How to avoid shared memory swapping to system RAM

I’ve wrote an example code to allocate memory on the device. I want to test how much VRAM is enough for some special games. So what I want to do is to simulate graphic cards with less VRAM. But the problem is that the driver swaps the allocated memory to the system RAM. How can I avoid that?

Maybe there’s a better strategy. What is the beste way to simulate less VRAM on a given graphic card?

I didn’t understand what you mean by swapping allocated memory to system RAM. Maybe what you observed is the allocation of the “staging area” in system RAM by cudaMalloc, since it needs a non-pageable space to copy stuff between host and device. Do a search for “staging area cuda” or pinned memory to have some explanation.

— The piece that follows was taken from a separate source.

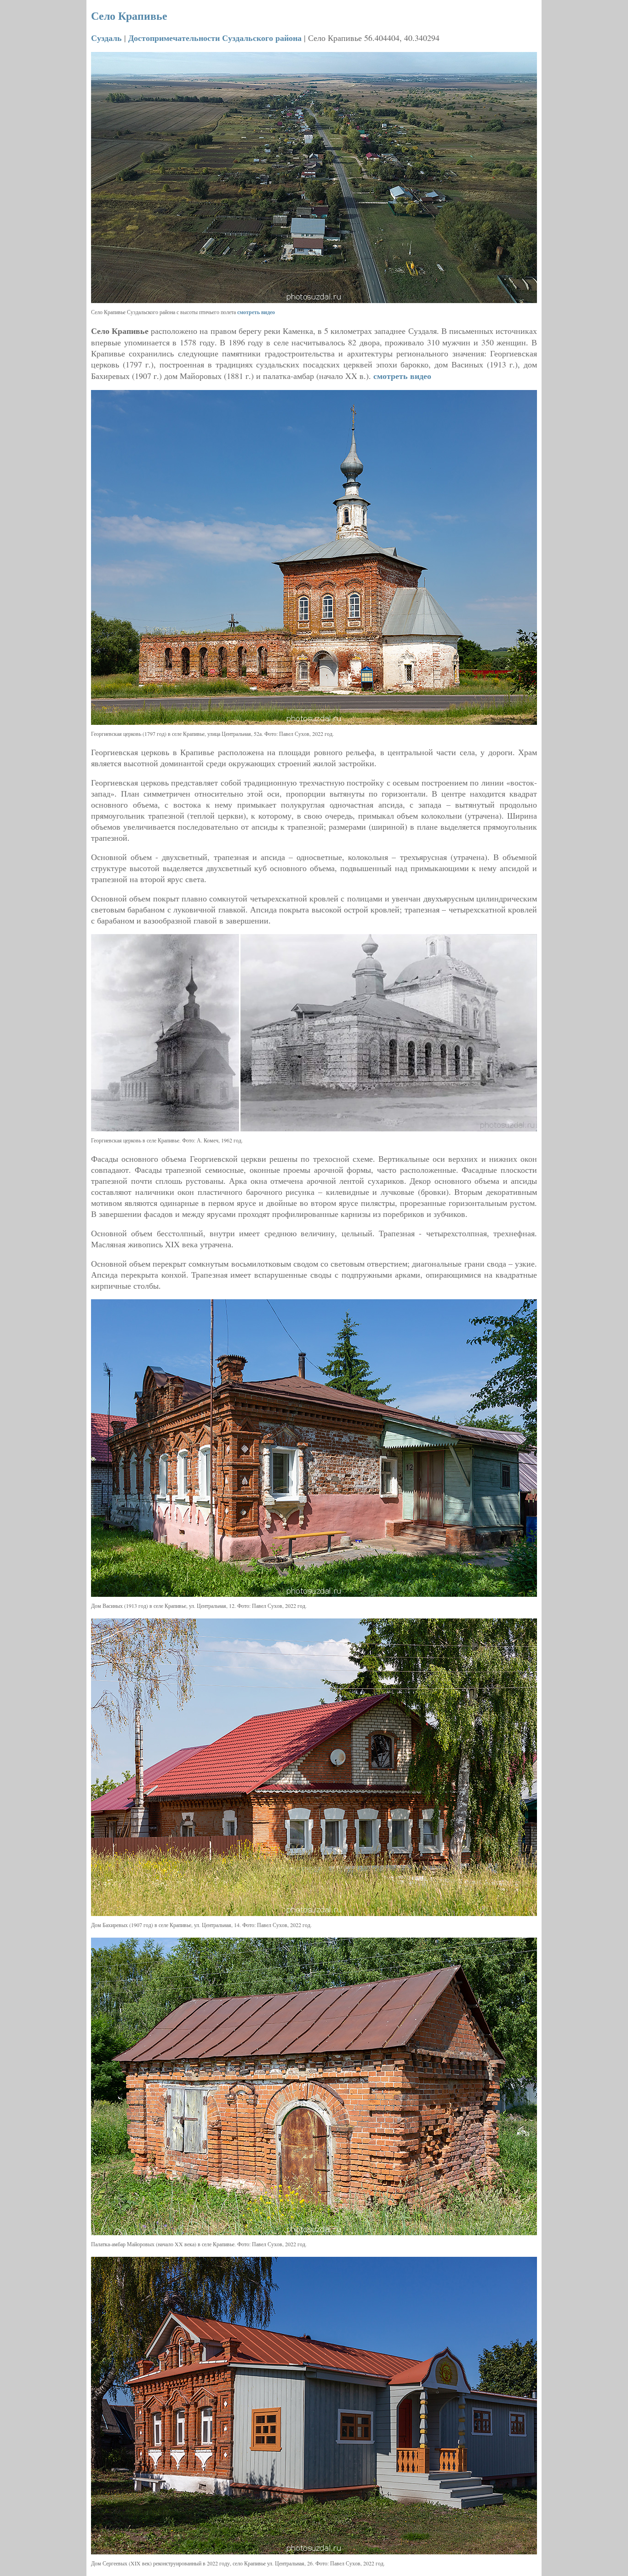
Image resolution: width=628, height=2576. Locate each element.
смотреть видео (256, 312)
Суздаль (106, 38)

Simulating an amount of device memory is easy. Consider you want to allocate a certain amount of memory in the video card, but it depends on how much you have free. That is, you can’t use absolute values here:

size_t free = 0, total = 0, alloc_size = 0;
float *dev_data;

cudaMemGetInfo(&free, &total);

free *= 0.5;
alloc_size = free * 0.1 * sizeof(float);

cudaMalloc((void **) &dev_data, alloc_size);
cudaMemset(dev_data, 0, alloc_size);

cudaMemcpy(dev_data, input_data, alloc_size, cudaMemcpyHostToDevice);

// Do something with the data in device, call your kernels...

cudaFree(dev_data);

What this code does is: it checks how much free memory you have, then calculate just half of it to simulate a card with less capacity. Then it allocates 10% of this pseudo-free space, and not 10% of what is really available.
It then copies to this piece of memory whatever data is in “input_data” (host) and call your kernel(s) accordingly.
This does allocation with relative free space, simulating a card with less capacity.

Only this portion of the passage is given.